Namun fakta berkata lain, menjelang masa-masa kampanye dan pemilihan presiden, para buzzer ini sangat penting untuk menggiring isu. Media sosial (medsos) yang dipakai terutama twitter. Tim buzzer melakukan strategi dengan mencetak akun palsu. 

Perang trending topic di jagat twitter bukanlah hal yang bisa dihindari. Akun-akun pejuang Islam hadir dengan hastag yang mengkritisi kebijakan pemerintah, nyatanya selalu berhasil menguasai jagat twitter, bahkan dengan lebih dari tiga hastag. Bahkan bertahan hingga beberapa jam. Hal ini tentu mengherankan para pengamat, bahwasanya akun-akun yang pakai adalah akun-akun asli, bukan akun-akun robot. Dari sini tim buzzer kalah telak. 

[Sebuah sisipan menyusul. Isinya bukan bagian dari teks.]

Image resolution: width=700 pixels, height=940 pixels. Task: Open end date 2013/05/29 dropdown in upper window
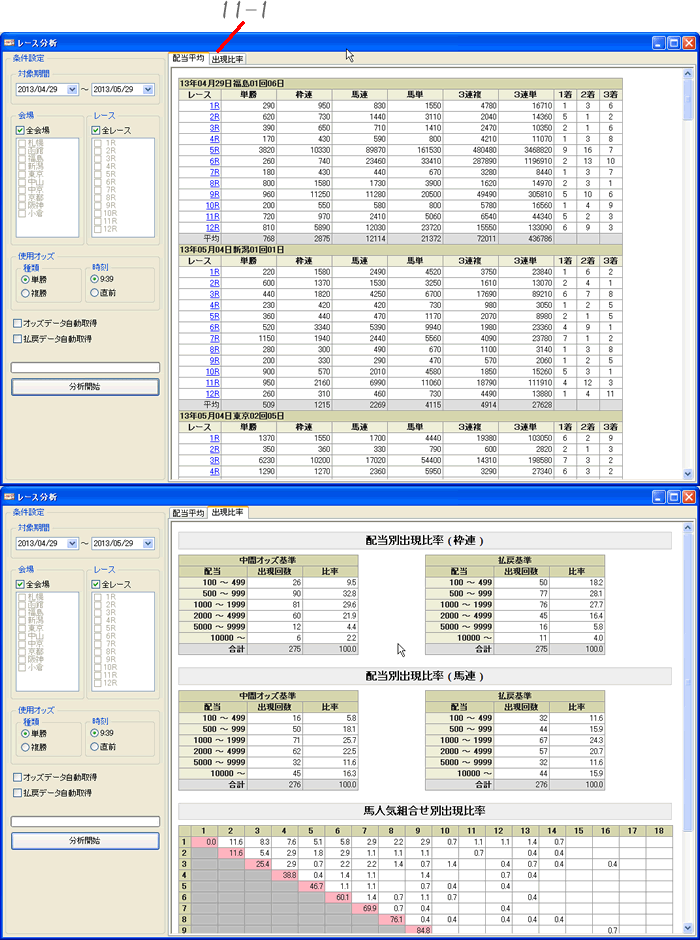[x=148, y=90]
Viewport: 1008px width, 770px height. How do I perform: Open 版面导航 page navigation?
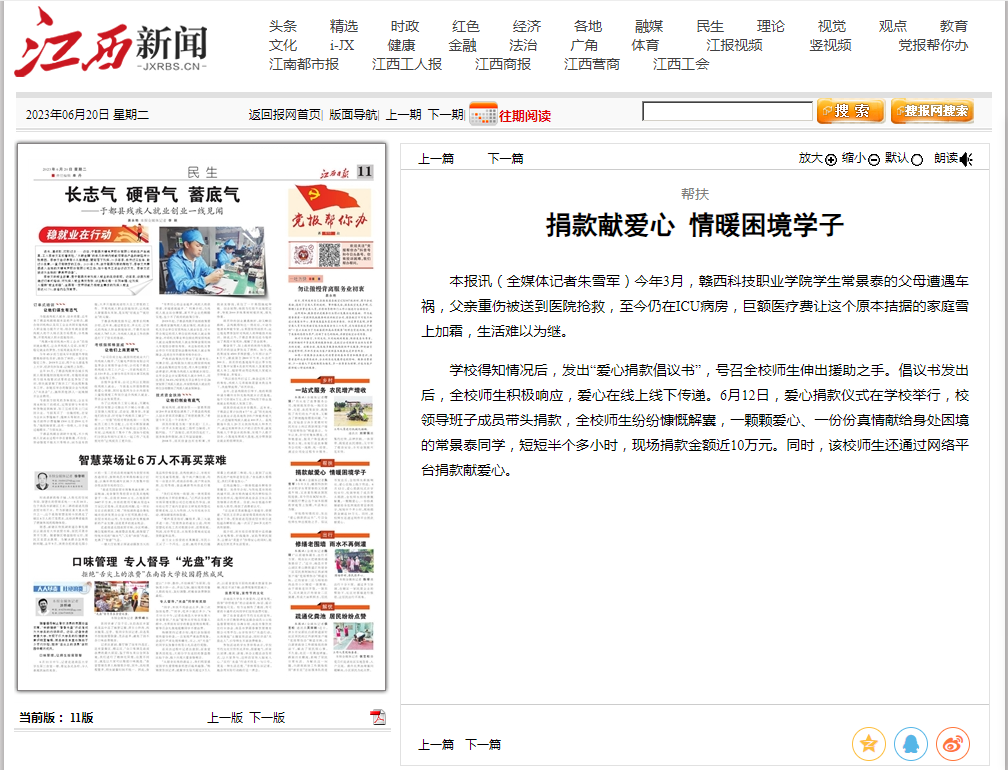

Bila yang terjadi adalah demikian, lantas kualitas pemimpin seperti apakah yang diharapkan oleh umat? Apakah pemimpin yang telah hilang legitimasi dari rakyatnya? Lalu 'memproduksi' legitimasi jagat maya untuk pencitraan, mempengaruhi publik dengan menebar kebohongan? 

Maka tidak mengherankan para netizen yang 'menguasai' jagat maya ramai-ramai mengungkap rasa ketidakadilan dengan beragam cara, baik postingan, meme, video dan sebagainya. Bila kepercayaan dari rakyat sudah hilang, maka hilang pula legitimasi dari rakyat alias pemerintah yang tak punya kuasa. Apakah buzzer pun bagian dari alat negara? 

Rakyat kini mengharapkan kepada sosok pemimpin yang mencintai rakyatnya, hingga rakyatpun mencintai pemimpinnya. Adalah suatu hal yang sulit diwujudkan dalam sistem demokrasi, ketika seorang pemimpin adalah petugas partai. 

Sosok pemimpin yang dirindukan umat itu hanya ada dalam sistem Islam. Seorang pemimpin yang dipilih oleh rakyat karena keberpihakannya kepada urusan-urusan umat, tegaknya keadilan, seorang yang amanah dalam mengemban tugas mulia, serta mampu memimpin dengan segenap pemahaman Islam dan ketaatan kepada syariah Islam.

Islam merinci syarat-syarat pemimpin agar ia boleh memegang tampuk kepemimpinan, yakni 7 syarat in'iqad: muslim, laki-laki, baligh, berakal, adil, merdeka dan mampu melaksanakan amanat kekhilafahan. 

Pemimpin yang dimaksud tentu saja pemimpin yang akan menerapkan hukum Islam dalam bingkai institusi pemerintahan Islam, khilafah Islam. Khilafah adalah sistem pemerintahan Islam warisan Rasulullah. Khilafah menjadi bagian dari ajaran Islam yang mulia. Apabila salah satu dari ketujuh syarat ini kurang, maka jabatan kekhilafahan tidak dapat diberikan. Tidak perlu adanya pencitraan dan dukungan buzzer, karena sosok-sosok pemimpin umat ini akan secara alami hadir, karena mereka sosok-sosok yang sangat didambakan oleh umat. 

Saatnya memilih pemimpin Islam yang benar-benar siap dibaiat untuk menerapkan sistem Islam dengan terus-menerus memberikan penyadaran kepada umat, bahwa hanya dengan Islam, kepemimpinan berfikir Islam serta sistem politik Islam yang mampu mengantarkan keadilan, keteladanan serta kondisi yang kondusif bagi terus berkembangnya khazanah pemikiran Islam tanpa ada unsur kebohongan.